An exact copy of every entry below is needed.
-- Material for this task follows --
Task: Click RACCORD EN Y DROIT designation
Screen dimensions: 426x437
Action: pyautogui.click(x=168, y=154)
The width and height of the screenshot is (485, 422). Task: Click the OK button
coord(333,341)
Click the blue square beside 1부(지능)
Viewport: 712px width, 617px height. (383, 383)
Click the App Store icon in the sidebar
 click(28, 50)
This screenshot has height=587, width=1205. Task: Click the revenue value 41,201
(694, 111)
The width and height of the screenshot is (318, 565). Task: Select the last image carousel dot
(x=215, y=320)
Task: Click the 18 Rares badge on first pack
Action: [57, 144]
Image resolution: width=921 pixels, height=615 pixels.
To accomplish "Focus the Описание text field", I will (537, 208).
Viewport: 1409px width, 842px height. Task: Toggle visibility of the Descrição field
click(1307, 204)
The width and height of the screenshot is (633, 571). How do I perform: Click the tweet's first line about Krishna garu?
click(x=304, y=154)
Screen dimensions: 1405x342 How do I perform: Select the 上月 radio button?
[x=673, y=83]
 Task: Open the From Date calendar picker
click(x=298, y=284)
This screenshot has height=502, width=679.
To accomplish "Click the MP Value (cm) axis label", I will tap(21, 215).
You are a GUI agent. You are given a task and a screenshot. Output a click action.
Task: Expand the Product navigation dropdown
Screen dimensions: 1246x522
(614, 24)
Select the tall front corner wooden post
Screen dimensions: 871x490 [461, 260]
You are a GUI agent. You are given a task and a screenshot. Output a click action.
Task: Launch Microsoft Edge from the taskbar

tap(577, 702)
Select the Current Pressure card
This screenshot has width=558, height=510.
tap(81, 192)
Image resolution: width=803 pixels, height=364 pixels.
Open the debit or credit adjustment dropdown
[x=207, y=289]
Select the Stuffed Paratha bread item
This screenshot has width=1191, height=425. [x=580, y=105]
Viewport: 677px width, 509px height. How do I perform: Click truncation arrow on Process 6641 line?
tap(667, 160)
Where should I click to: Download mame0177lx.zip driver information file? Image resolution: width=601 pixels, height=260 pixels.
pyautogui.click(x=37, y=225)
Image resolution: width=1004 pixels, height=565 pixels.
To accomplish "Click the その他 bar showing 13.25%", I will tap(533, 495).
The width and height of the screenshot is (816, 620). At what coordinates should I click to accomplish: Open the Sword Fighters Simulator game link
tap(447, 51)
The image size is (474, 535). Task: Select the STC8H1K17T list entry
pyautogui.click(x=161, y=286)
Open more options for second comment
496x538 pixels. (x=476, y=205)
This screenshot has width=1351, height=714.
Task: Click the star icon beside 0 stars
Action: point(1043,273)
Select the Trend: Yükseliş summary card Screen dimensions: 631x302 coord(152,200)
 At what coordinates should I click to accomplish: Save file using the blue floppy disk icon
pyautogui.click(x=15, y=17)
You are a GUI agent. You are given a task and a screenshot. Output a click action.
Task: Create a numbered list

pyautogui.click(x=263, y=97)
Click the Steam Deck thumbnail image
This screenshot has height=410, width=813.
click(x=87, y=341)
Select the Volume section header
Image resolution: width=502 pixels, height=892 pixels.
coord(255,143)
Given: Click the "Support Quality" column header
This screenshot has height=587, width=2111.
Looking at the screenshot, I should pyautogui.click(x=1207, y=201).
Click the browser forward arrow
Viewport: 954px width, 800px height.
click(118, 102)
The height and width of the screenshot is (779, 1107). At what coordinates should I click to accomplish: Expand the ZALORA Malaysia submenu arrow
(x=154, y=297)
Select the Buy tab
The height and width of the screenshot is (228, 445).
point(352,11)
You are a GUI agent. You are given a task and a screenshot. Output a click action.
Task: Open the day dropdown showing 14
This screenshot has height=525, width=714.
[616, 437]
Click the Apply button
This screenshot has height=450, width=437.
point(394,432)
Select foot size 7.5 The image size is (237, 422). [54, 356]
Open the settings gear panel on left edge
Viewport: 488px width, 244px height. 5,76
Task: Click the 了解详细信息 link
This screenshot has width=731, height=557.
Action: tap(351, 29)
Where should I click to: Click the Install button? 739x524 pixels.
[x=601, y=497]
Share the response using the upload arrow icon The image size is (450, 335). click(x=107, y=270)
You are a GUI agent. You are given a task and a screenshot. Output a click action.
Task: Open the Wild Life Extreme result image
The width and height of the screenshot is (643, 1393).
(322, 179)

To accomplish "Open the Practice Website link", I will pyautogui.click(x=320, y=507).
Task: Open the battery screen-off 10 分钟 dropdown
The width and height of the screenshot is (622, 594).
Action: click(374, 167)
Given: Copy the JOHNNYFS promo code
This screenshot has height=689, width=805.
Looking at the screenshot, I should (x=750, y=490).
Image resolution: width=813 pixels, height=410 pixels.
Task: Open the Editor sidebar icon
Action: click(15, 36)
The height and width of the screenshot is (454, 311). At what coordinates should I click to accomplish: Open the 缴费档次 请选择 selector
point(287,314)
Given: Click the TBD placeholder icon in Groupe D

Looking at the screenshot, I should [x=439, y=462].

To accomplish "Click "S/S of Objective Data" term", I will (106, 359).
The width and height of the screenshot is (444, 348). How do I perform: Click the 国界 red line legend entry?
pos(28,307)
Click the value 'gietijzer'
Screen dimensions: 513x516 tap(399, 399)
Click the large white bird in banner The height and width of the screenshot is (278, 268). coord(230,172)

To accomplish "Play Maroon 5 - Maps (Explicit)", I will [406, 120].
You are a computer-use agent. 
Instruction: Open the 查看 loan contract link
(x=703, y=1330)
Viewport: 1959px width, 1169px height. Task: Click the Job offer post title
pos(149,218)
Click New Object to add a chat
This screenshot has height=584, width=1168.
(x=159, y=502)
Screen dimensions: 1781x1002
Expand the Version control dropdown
-- Material for this task concluded --
### [Written solution]
Task: Click RACCORD EN Y DROIT designation
Screen dimensions: 426x437
Action: pyautogui.click(x=168, y=154)
The width and height of the screenshot is (485, 422). Task: Click the OK button
coord(333,341)
Click the blue square beside 1부(지능)
Viewport: 712px width, 617px height. (383, 383)
Click the App Store icon in the sidebar
 click(28, 50)
This screenshot has height=587, width=1205. Task: Click the revenue value 41,201
(694, 111)
The width and height of the screenshot is (318, 565). Task: Select the last image carousel dot
(x=215, y=320)
Task: Click the 18 Rares badge on first pack
Action: [57, 144]
Image resolution: width=921 pixels, height=615 pixels.
To accomplish "Focus the Описание text field", I will (537, 208).
Viewport: 1409px width, 842px height. Task: Toggle visibility of the Descrição field
click(1307, 204)
The width and height of the screenshot is (633, 571). How do I perform: Click the tweet's first line about Krishna garu?
click(x=304, y=154)
Screen dimensions: 1405x342 How do I perform: Select the 上月 radio button?
[x=673, y=83]
 Task: Open the From Date calendar picker
click(x=298, y=284)
This screenshot has height=502, width=679.
To accomplish "Click the MP Value (cm) axis label", I will tap(21, 215).
You are a GUI agent. You are given a task and a screenshot. Output a click action.
Task: Expand the Product navigation dropdown
Screen dimensions: 1246x522
(614, 24)
Select the tall front corner wooden post
Screen dimensions: 871x490 [461, 260]
You are a GUI agent. You are given a task and a screenshot. Output a click action.
Task: Launch Microsoft Edge from the taskbar

tap(577, 702)
Select the Current Pressure card
This screenshot has width=558, height=510.
tap(81, 192)
Image resolution: width=803 pixels, height=364 pixels.
Open the debit or credit adjustment dropdown
[x=207, y=289]
Select the Stuffed Paratha bread item
This screenshot has width=1191, height=425. [x=580, y=105]
Viewport: 677px width, 509px height. How do I perform: Click truncation arrow on Process 6641 line?
tap(667, 160)
Where should I click to: Download mame0177lx.zip driver information file? Image resolution: width=601 pixels, height=260 pixels.
pyautogui.click(x=37, y=225)
Image resolution: width=1004 pixels, height=565 pixels.
To accomplish "Click the その他 bar showing 13.25%", I will tap(533, 495).
The width and height of the screenshot is (816, 620). At what coordinates should I click to accomplish: Open the Sword Fighters Simulator game link
tap(447, 51)
The image size is (474, 535). Task: Select the STC8H1K17T list entry
pyautogui.click(x=161, y=286)
Open more options for second comment
496x538 pixels. (x=476, y=205)
This screenshot has width=1351, height=714.
Task: Click the star icon beside 0 stars
Action: point(1043,273)
Select the Trend: Yükseliş summary card Screen dimensions: 631x302 coord(152,200)
 At what coordinates should I click to accomplish: Save file using the blue floppy disk icon
pyautogui.click(x=15, y=17)
You are a GUI agent. You are given a task and a screenshot. Output a click action.
Task: Create a numbered list

pyautogui.click(x=263, y=97)
Click the Steam Deck thumbnail image
This screenshot has height=410, width=813.
click(x=87, y=341)
Select the Volume section header
Image resolution: width=502 pixels, height=892 pixels.
coord(255,143)
Given: Click the "Support Quality" column header
This screenshot has height=587, width=2111.
Looking at the screenshot, I should pyautogui.click(x=1207, y=201).
Click the browser forward arrow
Viewport: 954px width, 800px height.
click(118, 102)
The height and width of the screenshot is (779, 1107). At what coordinates should I click to accomplish: Expand the ZALORA Malaysia submenu arrow
(x=154, y=297)
Select the Buy tab
The height and width of the screenshot is (228, 445).
point(352,11)
You are a GUI agent. You are given a task and a screenshot. Output a click action.
Task: Open the day dropdown showing 14
This screenshot has height=525, width=714.
[616, 437]
Click the Apply button
This screenshot has height=450, width=437.
point(394,432)
Select foot size 7.5 The image size is (237, 422). [54, 356]
Open the settings gear panel on left edge
Viewport: 488px width, 244px height. 5,76
Task: Click the 了解详细信息 link
This screenshot has width=731, height=557.
Action: tap(351, 29)
Where should I click to: Click the Install button? 739x524 pixels.
[x=601, y=497]
Share the response using the upload arrow icon The image size is (450, 335). click(x=107, y=270)
You are a GUI agent. You are given a task and a screenshot. Output a click action.
Task: Open the Wild Life Extreme result image
The width and height of the screenshot is (643, 1393).
(322, 179)

To accomplish "Open the Practice Website link", I will pyautogui.click(x=320, y=507).
Task: Open the battery screen-off 10 分钟 dropdown
The width and height of the screenshot is (622, 594).
Action: click(374, 167)
Given: Copy the JOHNNYFS promo code
This screenshot has height=689, width=805.
Looking at the screenshot, I should (x=750, y=490).
Image resolution: width=813 pixels, height=410 pixels.
Task: Open the Editor sidebar icon
Action: click(15, 36)
The height and width of the screenshot is (454, 311). At what coordinates should I click to accomplish: Open the 缴费档次 请选择 selector
point(287,314)
Given: Click the TBD placeholder icon in Groupe D

Looking at the screenshot, I should [x=439, y=462].

To accomplish "Click "S/S of Objective Data" term", I will (106, 359).
The width and height of the screenshot is (444, 348). How do I perform: Click the 国界 red line legend entry?
pos(28,307)
Click the value 'gietijzer'
Screen dimensions: 513x516 tap(399, 399)
Click the large white bird in banner The height and width of the screenshot is (278, 268). coord(230,172)

To accomplish "Play Maroon 5 - Maps (Explicit)", I will [406, 120].
You are a computer-use agent. 
Instruction: Open the 查看 loan contract link
(x=703, y=1330)
Viewport: 1959px width, 1169px height. Task: Click the Job offer post title
pos(149,218)
Click New Object to add a chat
This screenshot has height=584, width=1168.
(x=159, y=502)
Screen dimensions: 1781x1002
Expand the Version control dropdown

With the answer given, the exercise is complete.